À présent, vous découpez franchement la tranche de chair rose. Vous commencez à mâcher et nous remarquons que vous arrosez de salive les couverts autour de vous. Les anges au plafond vous tiennent aussi à l’œil. Ils reposent sur un nuage –la main sous le menton. Malgré leurs regards blasés, ils parviennent à tirer des notes de leur harpe.

Vous postillonnez de plus en plus, votre mastication est visible de derrière, vos omoplates tressautent. Les anges et nous, vos gens de maison, nous notons ce changement.

Monsieur, tout le personnel vous prie d’avaler votre nourriture un peu plus calmement. Même chose pour votre convive, Monsieur. La queue du poisson a atterri près de votre chaussure.

En cet instant, vos bras volent comme des pales autour de votre corps. Non! gronde votre voix au-dessus de la table. La cargaison de tabac ne fera pas demi-tour, saisissons-nous au vol.

Nos dos se penchent plus bas, pour essuyer la moutarde sur votre chaussure. Vous grognez et recrachez une arête qui se coince dans votre lacet.

Nous nous agenouillons devant vous, Monsieur, nous ramassons les débris qui jonchent le sol et disparaissons sous la nappe afin de récupérer tous les morceaux.

Avec votre permission, nous quittons à présent la salle en rampant à reculons, nous vous saluons d’un signe de tête et vous abandonnons là avec votre corps uniquement recouvert de haillons. Vous roulez sur le sol, le visage mouillé.

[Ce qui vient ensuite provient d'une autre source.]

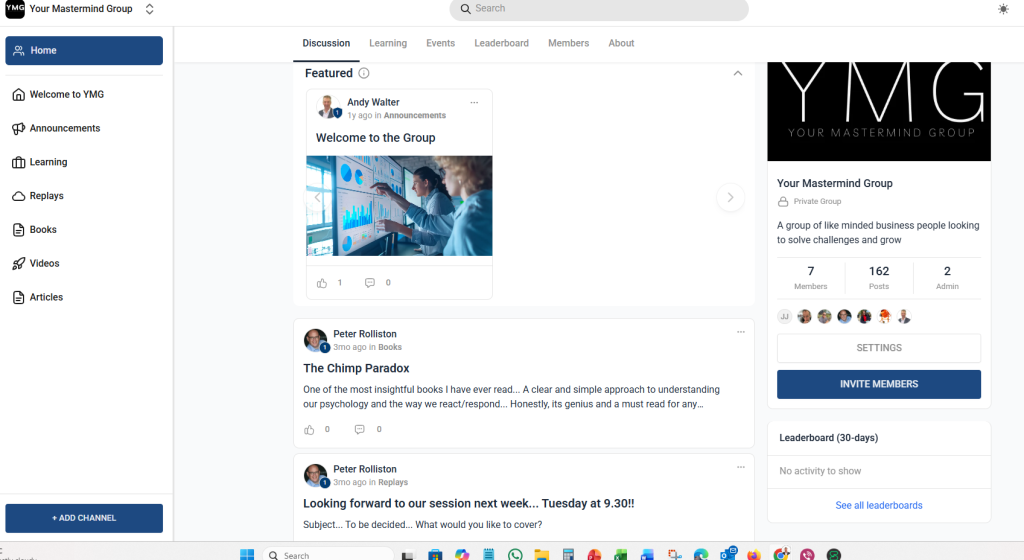This screenshot has width=1024, height=560.
Task: Open comments on The Chimp Paradox post
Action: pos(360,430)
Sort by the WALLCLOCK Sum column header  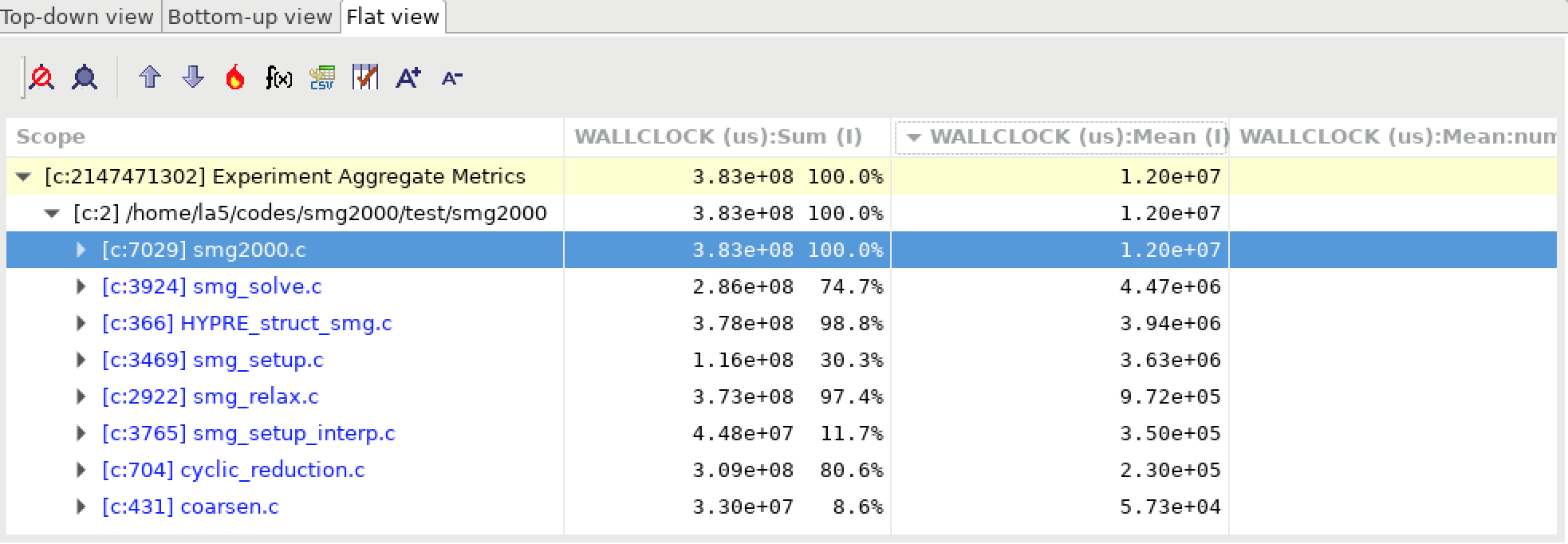[x=718, y=136]
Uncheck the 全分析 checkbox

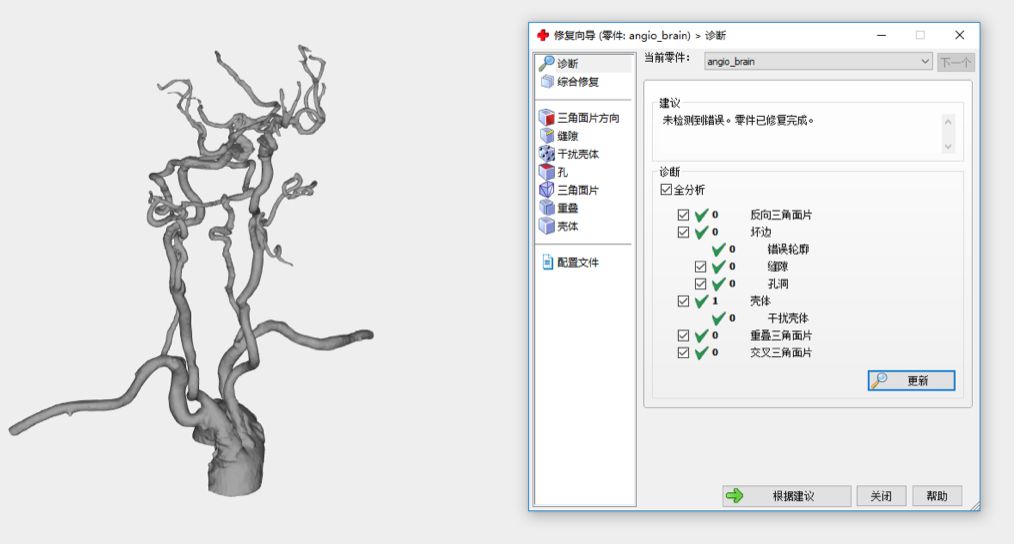667,190
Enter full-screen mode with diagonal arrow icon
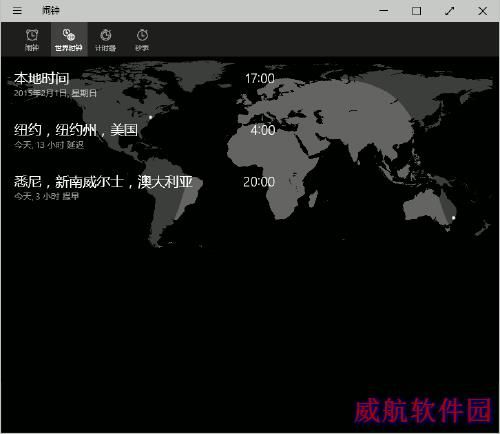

Nous espérons que vous ne serez pas trop gêné de nous voir nous joindre à la foule dansante hétéroclite, à l’extérieur. Ôter nos uniformes et revêtir un autre déguisement. La musique harmonieuse de la harpe cède la place au son des trompettes.

Chahut. Une femme de cinq mètres de haut tire la langue et tourne sur elle-même. Laissez-nous sourire, voulez-vous? Une irrépressible avalanche de confettis recouvre nos rictus.

Nous avons une dernière prosternation en réserve pour vous, Monsieur. Voulez-vous regarder par la fenêtre? Vous nous verrez grouiller dans les rues, affublés en crabes. Des pompons accrochés à nos membres, nous disparaîtrons bientôt dans cette marée humaine. Nous avons des ciseaux entre les mains et nous essaimons autour du palais de justice, de la banque, du commissariat de police.

Anne Marijn Voorhorst2 0035 SDW 8981 8x8cm

Anne Marijn Voorhorst

Elle écrit de la poésie, de la prose et des critiques d'art. Elle dessine aussi et fait partie d'un duo de DJ. Elle a complété le bachelor en Image & Langage à la Gerrit Rietveld Academie et le master de littérature anglaise dans la culture visuelle à la VU Amsterdam. Son travail a été publié dans nY, de Internet Gids, Deus Ex Machina en Metropolis M. Pour elle, la poésie est un moyen d'enquêter sur le monde étrange et parfois abject. À la façon d’un personnage lâché dans un univers construit, elle enregistre l'expérience sensorielle d'espaces artificiels, mais ordinaires, comme un centre commercial ou un grand magasin.